Kazia Therapeutics Limited (NASDAQ: KZIA) ("Kazia" or the "Company"), a clinical-stage oncology company advancing therapies designed to reprogram cancer biology and overcome treatment resistance, announced plans to expand its ongoing Phase 1b clinical trial evaluating lead asset paxalisib in combination with standard-of-care therapies in patients with advanced triple negative breast cancer ("TNBC"). Based on continued encouraging safety, tolerability and clinical activity data observed to date, planned enrollment has increased from 12 to 36 patients.

The expansion is intended to further evaluate the safety, tolerability, dose optimization and preliminary efficacy of the paxalisib-based combination regimen with pembrolizumab and chemotherapy. The expanded dataset is expected to provide a more meaningful assessment of objective response rate ("ORR"), progression-free survival ("PFS") and translational biomarkers. Additional clinical trial updates are anticipated throughout 2026 and into 2027.

"We remain encouraged by the safety and tolerability data observed to date, and expanding enrollment allows us to generate a broader clinical and translational dataset as we advance paxalisib in difficult-to-treat advanced breast cancer, such as TNBC," said Dr. John Friend, CEO, Kazia Therapeutics. "Paxalisib's mechanism, modulating key resistance and immune-related pathways, addresses the very reasons that current therapies fail, and we believe it holds meaningful potential for an underserved patient population. While we planned to present scientific progress at ASCO 2026, we made the decision to withdraw our abstracts solely to protect our intellectual property position ahead of anticipated filings. The withdrawal was not related to any safety or clinical concerns. We expect to share additional clinical and translational updates in the coming months."
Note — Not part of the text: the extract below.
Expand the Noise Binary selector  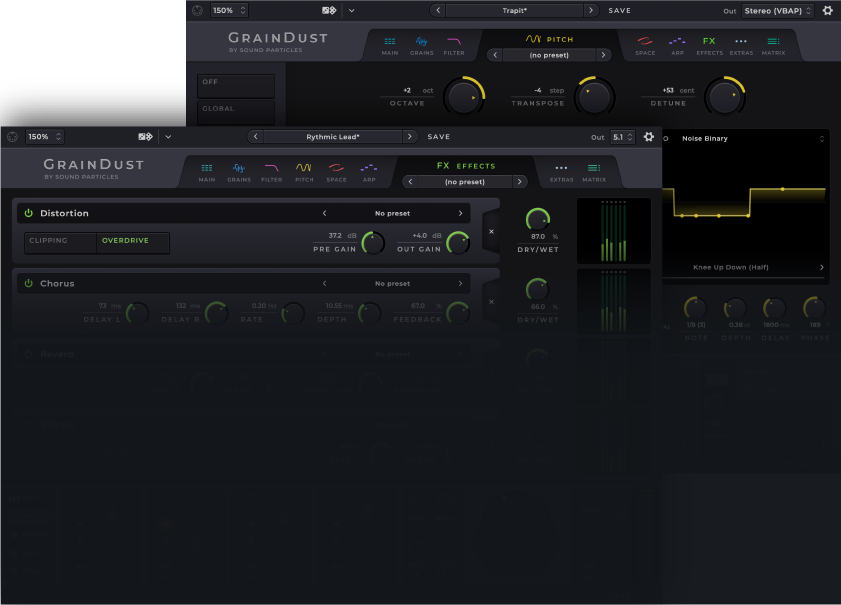pyautogui.click(x=822, y=139)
The Phase 1b study is evaluating paxalisib in combination with established breast cancer regimens across multiple dose cohorts. The trial expansion is supported by a recently published preclinical study in Molecular Cancer Therapeutics, a journal of the American Association for Cancer Research ("AACR"), demonstrating that dual PI3K/mTOR inhibition with paxalisib altered tumor cell state and immune signaling in preclinical TNBC models. TNBC accounts for approximately 15 to 20 percent of all breast cancer diagnoses and is associated with poorer outcomes relative to other breast cancer subtypes.